- Created by: Nico Moolenaar Bart Uytdenhouwen Piet Matthys
- Directed by: Jonas Govaerts [nl]
- Starring: Famke Janssen; Jacob Derwig; Elise Schaap; Romana Vrede [nl]; Jade Olieberg; Yannick van de Velde; Jesse Mensah;
- Countries of origin: Netherlands Belgium
- No. of series: 1
- No. of episodes: 7

Production
- Executive producer: Famke Janssen

Original release
- Network: Netflix
- Release: 30 October 2025

= Amsterdam Empire =

Dutch television series

Amsterdam Empire is a 2025 Dutch crime drama television series created by Nico Moolenaar, Piet Matthys and Bart Uytdenhouwen. The series stars Famke Janssen and Jacob Derwig in the lead roles. It premiered on Netflix on 30 October 2025.

==Premise==
With her marriage on the brink of collapse, a former pop star threatens to expose the dark secrets of her coffee-shop mogul husband.

==Cast==
- Famke Janssen as Betty Jonkers
- Jacob Derwig as Jack van Doorn
- Elise Schaap as Marjolein Hofman
- Jade Olieberg as Katja van Doorn
- Yannick van de Velde as Erik Ketels
- Jesse Mensah as Patrick van Doorn

==Production==
The seven-part series was created by Nico Moolenaar, Bart Uytdenhouwen and Piet Matthys.
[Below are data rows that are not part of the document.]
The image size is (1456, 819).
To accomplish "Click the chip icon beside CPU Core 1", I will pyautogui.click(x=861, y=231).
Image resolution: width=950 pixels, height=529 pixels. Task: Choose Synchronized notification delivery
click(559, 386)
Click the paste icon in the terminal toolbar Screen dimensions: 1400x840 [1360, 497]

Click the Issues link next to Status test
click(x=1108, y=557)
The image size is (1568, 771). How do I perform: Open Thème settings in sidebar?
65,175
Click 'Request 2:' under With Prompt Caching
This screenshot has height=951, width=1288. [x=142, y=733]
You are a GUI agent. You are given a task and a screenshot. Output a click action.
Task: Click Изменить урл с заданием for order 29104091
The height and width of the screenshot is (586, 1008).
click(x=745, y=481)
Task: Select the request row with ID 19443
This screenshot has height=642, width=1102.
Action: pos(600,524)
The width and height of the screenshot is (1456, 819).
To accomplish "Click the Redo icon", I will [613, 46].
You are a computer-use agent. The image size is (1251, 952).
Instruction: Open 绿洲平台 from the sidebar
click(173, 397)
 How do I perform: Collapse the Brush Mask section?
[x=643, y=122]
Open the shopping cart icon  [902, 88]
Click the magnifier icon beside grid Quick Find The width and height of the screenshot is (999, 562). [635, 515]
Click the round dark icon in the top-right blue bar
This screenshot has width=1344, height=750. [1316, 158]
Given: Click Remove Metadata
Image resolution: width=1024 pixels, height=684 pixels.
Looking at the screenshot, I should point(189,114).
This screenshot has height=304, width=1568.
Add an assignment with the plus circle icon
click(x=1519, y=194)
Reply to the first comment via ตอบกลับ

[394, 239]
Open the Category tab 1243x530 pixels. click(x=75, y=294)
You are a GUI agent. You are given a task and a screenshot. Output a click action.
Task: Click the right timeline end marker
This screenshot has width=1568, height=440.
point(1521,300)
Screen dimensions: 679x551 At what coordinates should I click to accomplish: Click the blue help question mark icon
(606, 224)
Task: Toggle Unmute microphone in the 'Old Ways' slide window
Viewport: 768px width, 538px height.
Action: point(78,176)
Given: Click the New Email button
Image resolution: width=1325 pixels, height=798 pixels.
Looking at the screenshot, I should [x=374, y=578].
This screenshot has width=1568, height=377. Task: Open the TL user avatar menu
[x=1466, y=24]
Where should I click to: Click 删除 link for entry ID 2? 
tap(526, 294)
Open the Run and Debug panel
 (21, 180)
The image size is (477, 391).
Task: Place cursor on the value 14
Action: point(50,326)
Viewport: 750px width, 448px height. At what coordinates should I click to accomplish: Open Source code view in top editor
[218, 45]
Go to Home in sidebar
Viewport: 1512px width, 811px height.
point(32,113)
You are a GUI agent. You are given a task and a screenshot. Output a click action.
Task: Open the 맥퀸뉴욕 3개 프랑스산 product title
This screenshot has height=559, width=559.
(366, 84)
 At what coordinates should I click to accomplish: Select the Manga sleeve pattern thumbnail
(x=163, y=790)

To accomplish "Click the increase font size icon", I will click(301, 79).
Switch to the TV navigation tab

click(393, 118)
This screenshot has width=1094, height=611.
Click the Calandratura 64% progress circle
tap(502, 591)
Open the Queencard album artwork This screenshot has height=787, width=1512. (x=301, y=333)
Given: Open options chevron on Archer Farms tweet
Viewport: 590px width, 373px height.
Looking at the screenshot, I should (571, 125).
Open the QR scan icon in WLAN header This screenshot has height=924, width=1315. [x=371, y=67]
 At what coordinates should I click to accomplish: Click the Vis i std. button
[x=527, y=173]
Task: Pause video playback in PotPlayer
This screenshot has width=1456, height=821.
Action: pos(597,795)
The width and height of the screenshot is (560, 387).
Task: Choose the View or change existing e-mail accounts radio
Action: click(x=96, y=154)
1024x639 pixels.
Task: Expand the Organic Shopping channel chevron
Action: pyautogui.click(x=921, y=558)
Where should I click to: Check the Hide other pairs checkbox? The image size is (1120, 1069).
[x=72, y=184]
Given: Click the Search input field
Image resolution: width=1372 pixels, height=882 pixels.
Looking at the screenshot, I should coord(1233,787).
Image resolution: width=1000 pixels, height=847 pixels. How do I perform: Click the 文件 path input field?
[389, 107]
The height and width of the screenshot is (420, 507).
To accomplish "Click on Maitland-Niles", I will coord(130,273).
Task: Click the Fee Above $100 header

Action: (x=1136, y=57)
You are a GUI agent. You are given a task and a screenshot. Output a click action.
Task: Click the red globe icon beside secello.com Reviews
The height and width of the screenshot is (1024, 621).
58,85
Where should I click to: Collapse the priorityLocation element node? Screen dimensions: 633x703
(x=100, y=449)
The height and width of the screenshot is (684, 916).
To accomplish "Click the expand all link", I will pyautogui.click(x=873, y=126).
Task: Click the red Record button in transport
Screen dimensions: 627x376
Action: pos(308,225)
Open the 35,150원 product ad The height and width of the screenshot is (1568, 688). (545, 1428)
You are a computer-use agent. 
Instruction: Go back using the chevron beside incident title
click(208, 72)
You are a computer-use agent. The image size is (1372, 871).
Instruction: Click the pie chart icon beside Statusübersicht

It stars Famke Janssen and Jacob Derwig, alongside Elise Schaap, Jade Olieberg, Yannick van de Velde and Jesse Mensah. Janssen also serves as an executive producer. The series was directed by Jonas Govaerts and produced by Pupkin Film in collaboration with A Team Productions.

For the series, Famke Janssen collaborated with Netherlands-based musician Palmbomen to record the song Forever Pour Toujours, released through Netflix music, with accompanying music video.

==Release==
Amsterdam Empire premiered globally on Netflix on 30 October 2025.